Of course I knew to check the firewall logs. Well, they showed this traffic (https and ssh) to have been accepted, no problems. Hmm. I suspected some weird IPS thing. IPS is kind of a big black box to me as I don’t deal with it. But I have seen cases where it blocks traffic without logging the fact. But that concern led me to bring in the expert.
By myself I had gotten it to the point where I had done tcpdump (I had totally forgotten how to use fw monitor. Now I will know and refer to my own recent blog post) on the corporate network side as well as the protected subnet side. And I saw that packets were hitting the corporate network interface that weren’t crossing over to the protected subnet. Why? But first some more about the symptoms.
The strange behaviour of my ssh session
The web GUI just would not load the home page. But ssh was a little different. I could indeed log in. But my ssh froze every time I changed to the /var/log directory and did a detailed directory listing ls -l. The beginning of the file listing would come back, and then just hang there mid-stream, frozen. In my tcpdump I noticed that the packets that did not get through were larger than the ones sent in the beginning of the session – by a lot. 1494 data bytes or something like that. So I could kind of see that with ssh, you normally send smallish packets, until you need a bigger one for something like a detailed directory listing! And https sends a large server certificate at the beginning of the session so it makes sense that it would hang if those packets were being stopped. So the observed behaviour makes sense in light of the dropping of the large packets. But that doesn’t explain why.
I asked a colleague to try it and they got similar results.
The solution method
It had nothing to do with IPS. The firewall guy noticed and did several things.
- He agreed the firewall logs showed my connection being accepted.
- He saw that another firewall admin had installed policy around the time the problem began. We analyzed what was changed and concluded that was a false lead. No way those changes could have caused this problem.
- He switched the active firewall to standby so that we used the standby unit. It worked just fine!
- He observed that the current active unit became active around the time of the problem, due to a problem with an interface on the normally active unit.
I probably would have been fine to just work using the standby but I didn’t want to crimp his style, so he continued in investigating…and found the ultimate root cause.
And finally the solution
He noticed that on the bad firewall the one interface – I swear I am not making this up – had been configured with a non-standard MTU! 1420 instead of 1500.

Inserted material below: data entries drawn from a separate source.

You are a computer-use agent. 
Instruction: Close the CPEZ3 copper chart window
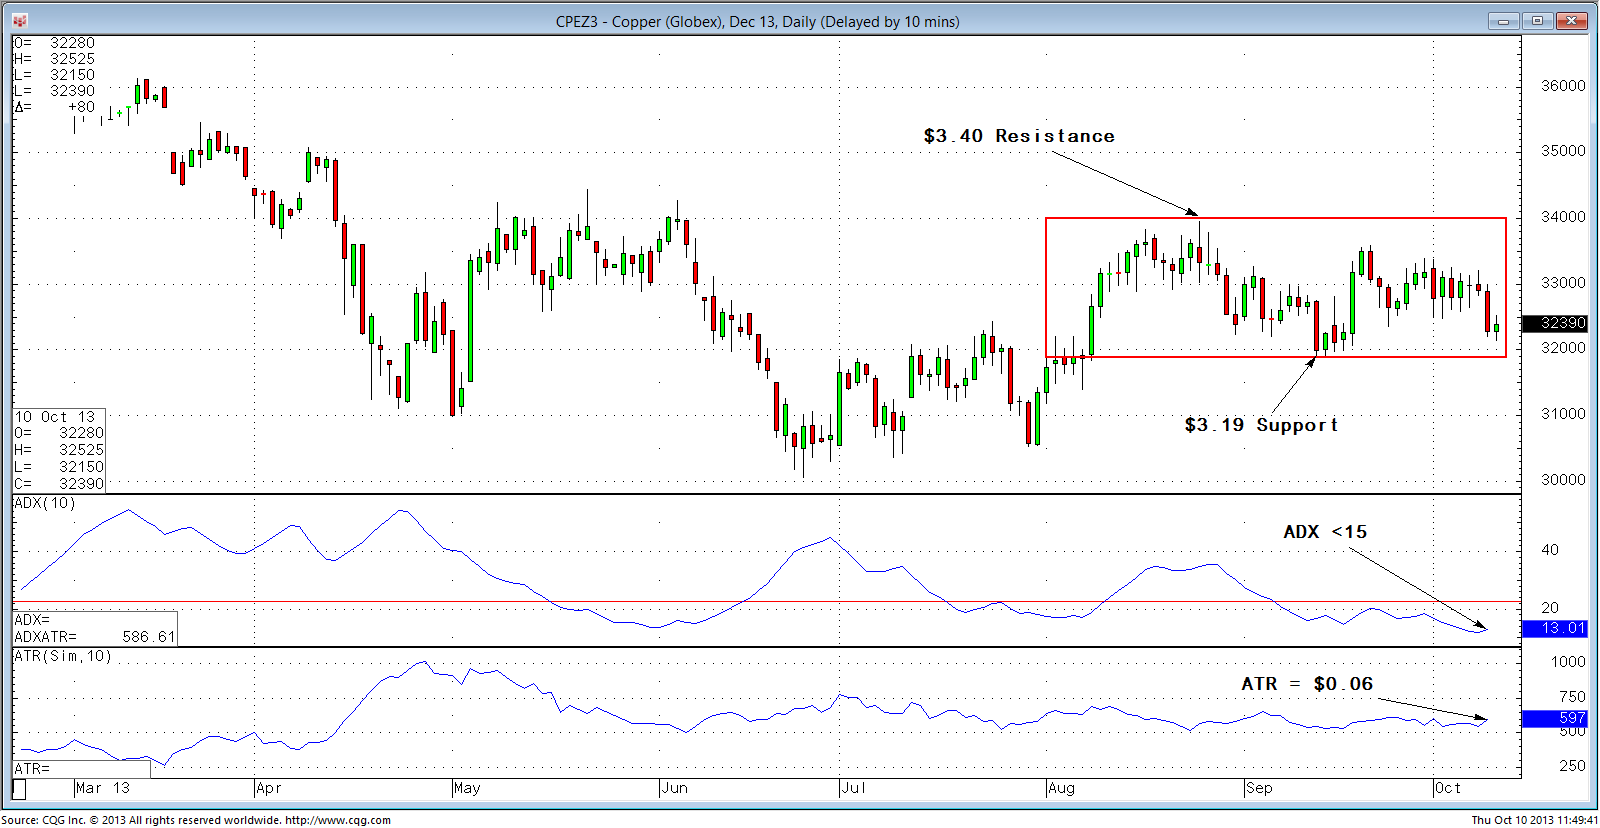coord(1571,21)
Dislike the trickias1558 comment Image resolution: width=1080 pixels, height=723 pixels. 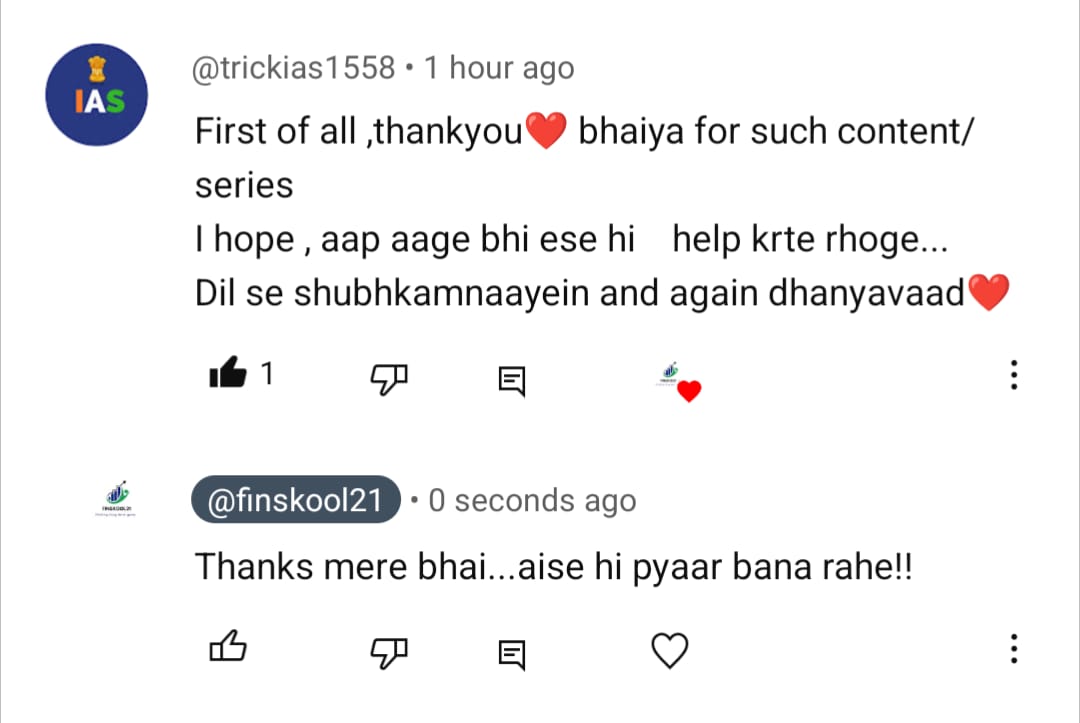(x=389, y=377)
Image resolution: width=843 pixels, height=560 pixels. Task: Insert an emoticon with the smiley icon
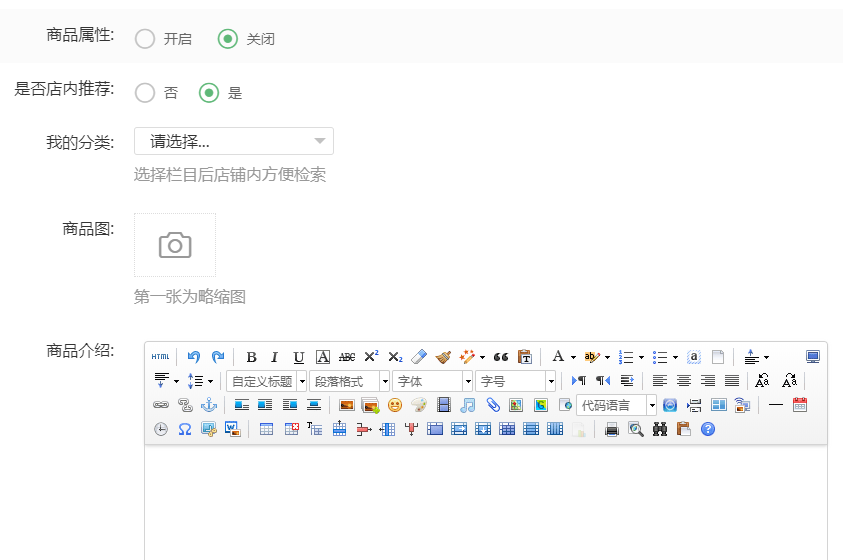[x=395, y=405]
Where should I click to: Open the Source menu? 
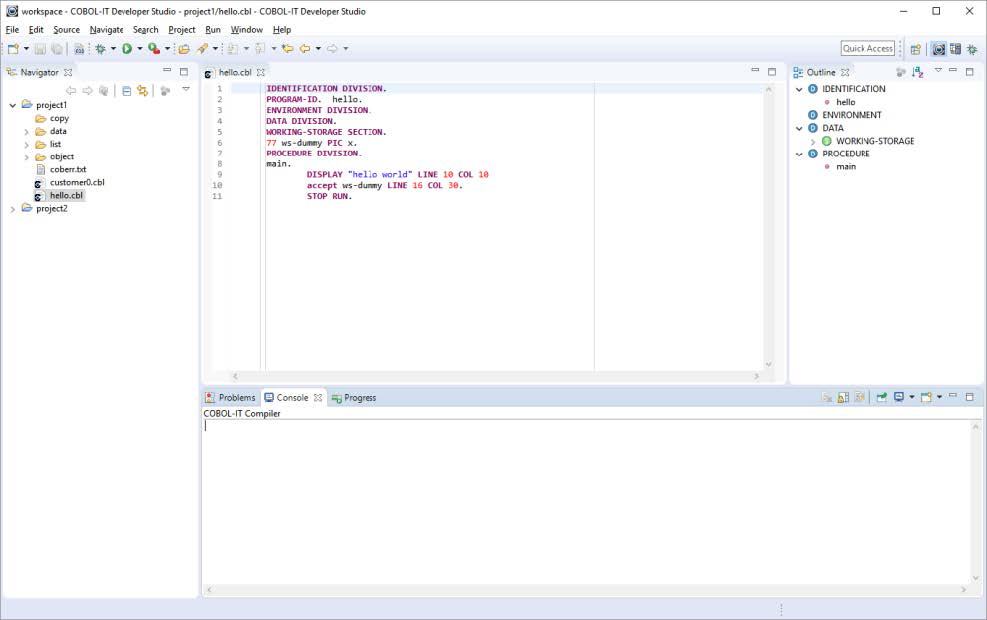click(x=66, y=29)
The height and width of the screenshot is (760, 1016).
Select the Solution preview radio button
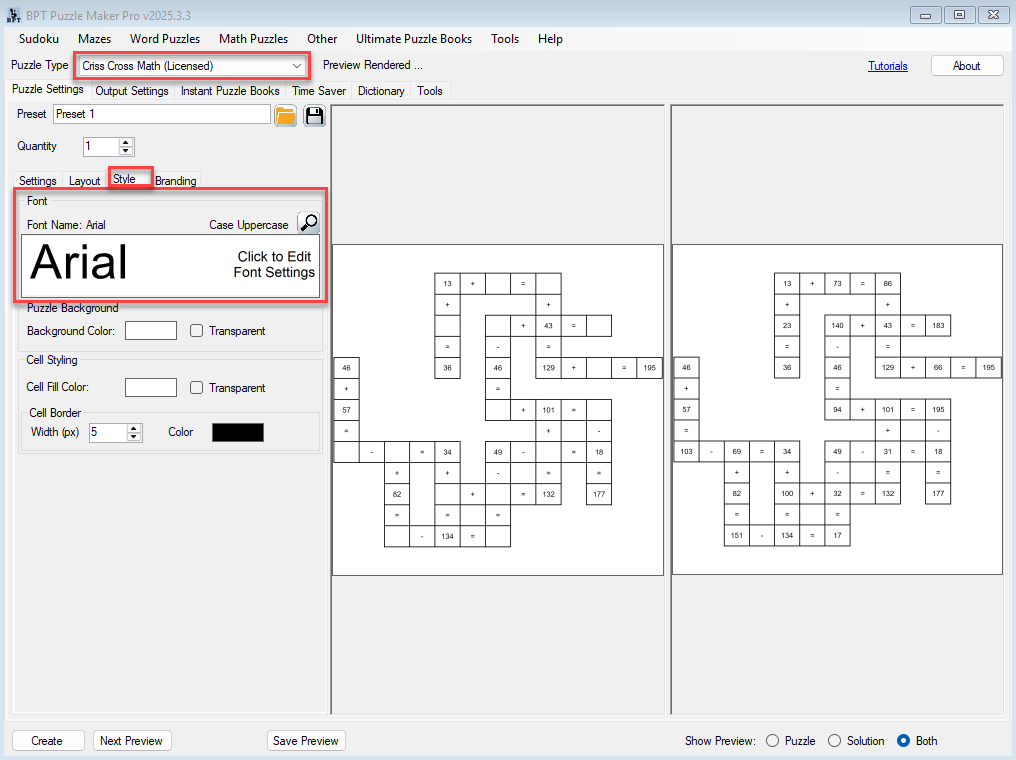click(835, 741)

I did a head slap when he shared that finding. Of course I should have looked for that. It explains everything. The OS was dropping the packet, not the firewall blade per se. And I knew the history. Some years back these firewalls were used for testing OLTV, a tunneling technology to extend layer 2 across physically separated subnets. That never did work to my satisfaction. One of the issues we encountered was a problem with large packets. So the firewall guy at the time tried this out to help. Normally firewalls don’t fail so the one unit where this MTU setting was present just wasn’t really used, except for brief moments during OS upgrade. And, funny to say, this mis-configuration was even propagated from older hardware to newer! The firewall guys have a procedure where they suck up all the configuration from the old firewall and restore to the newer one, mapping updated interface names, etc, as needed.

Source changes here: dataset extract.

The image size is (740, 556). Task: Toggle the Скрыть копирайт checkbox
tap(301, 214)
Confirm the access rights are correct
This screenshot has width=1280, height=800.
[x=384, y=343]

Well, at least we found it before too many others complained. Though, as expected, complain they did, the next day.
Aside: where is curl?
I normally would have tested the web page from the firewall iself using curl. But curl has disappeared from Gaia v 80.20. And there’s no wget either. How can such a useful and universal utility be missing? The firewall guy looked it up and quickly found that instead of curl, they have curl_cli. Who knew?
The strange case of the large packets dropped by a firewall, but not by the firewall blade, was resolved the same day it occurred. It took a partner ship of two people bringing their domain-specific knowledge to bear on the problem to arrive at the solution.